Driving in a Winter Wonderland
It stopped snowing sometime in the middle of the night last night. By this morning, everything was clear and bright. My maple tree was bent right down to the hedge with the weight of the snow; I got out the broom and knocked it off. The branches sprung right back up. The arborvitae didn't fare as well. Its nice, trim point is now three straggly bent branches. It may recover, may not.
I put out extra bird seed; most feeding sites, under bushes and in trees, are gone, covered up in a foot of snow that looks like it's going to stay put for some time. MN knocked a foot of snow off the birdbath and I filled it up with hot water, to melt the ice.
The chickadees and the juncos were here early, hard at work gathering and hulling. Later on the fox sparrows came, a pair of them, looking big and fat beside the trim juncos. A few smaller sparrows dropped in for a while and I managed to spot a female red-shafted flicker as she came right up to my glass door. I didn't see her mate, nor the pair of Steller's jays that have been hanging around, but then, I did have other things to do.
MN went out to shovel off the car and dig it out of its slot in the parking lot. It took him the better part of an hour. I put off going out to start the engine and warm up the car until our building manager called everybody out to move the cars to the other side of the lot so that the little Bobcat could scrape it clean. After supper, that was, after dark.

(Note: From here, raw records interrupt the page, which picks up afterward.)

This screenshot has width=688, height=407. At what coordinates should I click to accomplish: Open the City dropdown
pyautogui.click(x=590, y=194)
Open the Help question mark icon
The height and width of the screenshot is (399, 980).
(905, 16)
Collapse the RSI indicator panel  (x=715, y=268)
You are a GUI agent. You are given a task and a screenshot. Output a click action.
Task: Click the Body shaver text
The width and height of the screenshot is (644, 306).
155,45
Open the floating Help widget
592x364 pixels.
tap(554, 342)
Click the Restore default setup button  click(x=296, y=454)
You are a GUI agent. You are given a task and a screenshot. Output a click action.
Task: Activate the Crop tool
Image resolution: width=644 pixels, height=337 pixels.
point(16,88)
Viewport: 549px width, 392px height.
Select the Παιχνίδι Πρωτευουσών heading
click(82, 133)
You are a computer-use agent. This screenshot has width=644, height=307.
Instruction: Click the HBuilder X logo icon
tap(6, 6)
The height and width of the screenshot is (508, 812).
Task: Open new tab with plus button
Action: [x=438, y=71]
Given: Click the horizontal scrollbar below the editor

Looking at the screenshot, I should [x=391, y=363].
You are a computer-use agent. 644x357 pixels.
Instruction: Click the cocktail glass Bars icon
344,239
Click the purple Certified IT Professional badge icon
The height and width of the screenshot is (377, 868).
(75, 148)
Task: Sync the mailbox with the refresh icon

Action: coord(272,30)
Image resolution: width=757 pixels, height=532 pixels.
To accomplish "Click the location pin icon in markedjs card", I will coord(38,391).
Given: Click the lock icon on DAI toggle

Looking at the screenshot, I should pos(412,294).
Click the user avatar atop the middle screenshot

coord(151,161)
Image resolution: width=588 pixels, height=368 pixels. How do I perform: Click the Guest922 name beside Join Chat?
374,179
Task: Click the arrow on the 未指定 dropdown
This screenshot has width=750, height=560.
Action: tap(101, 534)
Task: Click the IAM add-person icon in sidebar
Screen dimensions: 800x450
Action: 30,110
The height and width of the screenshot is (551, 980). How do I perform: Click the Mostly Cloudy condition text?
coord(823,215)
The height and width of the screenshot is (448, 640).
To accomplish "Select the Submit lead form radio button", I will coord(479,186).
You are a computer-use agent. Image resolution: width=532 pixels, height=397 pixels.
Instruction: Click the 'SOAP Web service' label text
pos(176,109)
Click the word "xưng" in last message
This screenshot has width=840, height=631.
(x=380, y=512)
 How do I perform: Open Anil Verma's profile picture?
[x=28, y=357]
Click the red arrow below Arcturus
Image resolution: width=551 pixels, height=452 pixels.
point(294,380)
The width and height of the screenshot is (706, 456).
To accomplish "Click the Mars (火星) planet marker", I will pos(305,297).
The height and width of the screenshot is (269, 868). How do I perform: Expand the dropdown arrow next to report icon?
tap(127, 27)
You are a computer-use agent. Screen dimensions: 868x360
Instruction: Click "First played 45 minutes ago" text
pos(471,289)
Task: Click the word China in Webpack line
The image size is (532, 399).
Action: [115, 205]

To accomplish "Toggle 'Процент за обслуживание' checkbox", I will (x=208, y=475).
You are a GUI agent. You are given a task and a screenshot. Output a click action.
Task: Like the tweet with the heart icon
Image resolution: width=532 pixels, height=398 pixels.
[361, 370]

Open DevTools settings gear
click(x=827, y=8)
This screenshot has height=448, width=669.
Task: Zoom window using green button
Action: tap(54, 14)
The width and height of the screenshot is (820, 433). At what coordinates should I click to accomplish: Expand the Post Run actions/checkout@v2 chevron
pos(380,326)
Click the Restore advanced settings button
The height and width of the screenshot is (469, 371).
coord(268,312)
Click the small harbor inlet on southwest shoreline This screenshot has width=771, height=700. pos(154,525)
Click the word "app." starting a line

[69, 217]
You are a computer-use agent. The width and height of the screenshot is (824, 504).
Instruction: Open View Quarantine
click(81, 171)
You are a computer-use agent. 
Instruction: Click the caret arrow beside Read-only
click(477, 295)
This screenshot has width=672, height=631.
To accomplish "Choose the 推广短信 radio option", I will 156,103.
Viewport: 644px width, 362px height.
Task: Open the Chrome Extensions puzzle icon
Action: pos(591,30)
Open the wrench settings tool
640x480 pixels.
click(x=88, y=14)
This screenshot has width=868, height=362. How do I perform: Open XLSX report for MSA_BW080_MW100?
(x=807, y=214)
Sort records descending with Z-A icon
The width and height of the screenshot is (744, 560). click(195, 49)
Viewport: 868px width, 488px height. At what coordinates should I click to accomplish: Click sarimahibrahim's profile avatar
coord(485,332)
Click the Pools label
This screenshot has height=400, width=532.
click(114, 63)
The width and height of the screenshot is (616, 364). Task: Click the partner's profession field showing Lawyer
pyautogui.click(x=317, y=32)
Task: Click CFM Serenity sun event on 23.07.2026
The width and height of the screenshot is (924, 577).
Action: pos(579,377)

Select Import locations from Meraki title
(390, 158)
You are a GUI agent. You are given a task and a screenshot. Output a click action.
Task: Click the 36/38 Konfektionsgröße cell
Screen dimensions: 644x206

What a job that was! I had to have help opening my car door; it was frozen shut. Several of the neighbours were in the same fix. The building manager was calling for someone to help him push his car out of the bank. One guy, having got his truck out early, ran around with a snow shovel, sometimes helping, sometimes getting in the way. The non-drivers stood around and kibitzed; MN was one of them, having done his share in the morning and still being stiff.
It was a cheerful scene, in spite of the difficult work, chilled noses and fingers. Nobody grumbled; this is a challenge we all have faced before and coped with. And we were all in the same boat, so to speak. A woman I barely knew came over with a good scraper and did my windows; others called out encouragement. Cars fired up, rocked themselves out of their slots and slowly crawled out of the driveway. Everybody smiled. And through and around it all, the Bobcat danced, backward and forward, scraping and pushing and carrying, lights glinting off the piles of snow and the silvery snow shovel.
The air was crisp and cold; it felt like it would be colder later on. Once the car was free and warm and the windows clear, I drove it down to fill the gas tank (to prevent condensation) and top up the engine anti-freeze. Usually here in the Lower Mainland, we don't need more than a minimum -5 degree protection, but they were telling us to expect -10, with a -20 chill factor; best to be prepared. I've had a cracked block once, up north. I don't want another. The gas station was out of windshield anti-freeze, so I had to go next to Home Depot, where they were about to close, but still had a few gallon bottles. Home again, driving slowly on icy roads, by shortly after 10 PM. Whew!
As a columnist in the Vancouver Sun wrote, some 15 years ago, Canadians are so lucky! Where else is it an adventure to get the car out of the parking lot?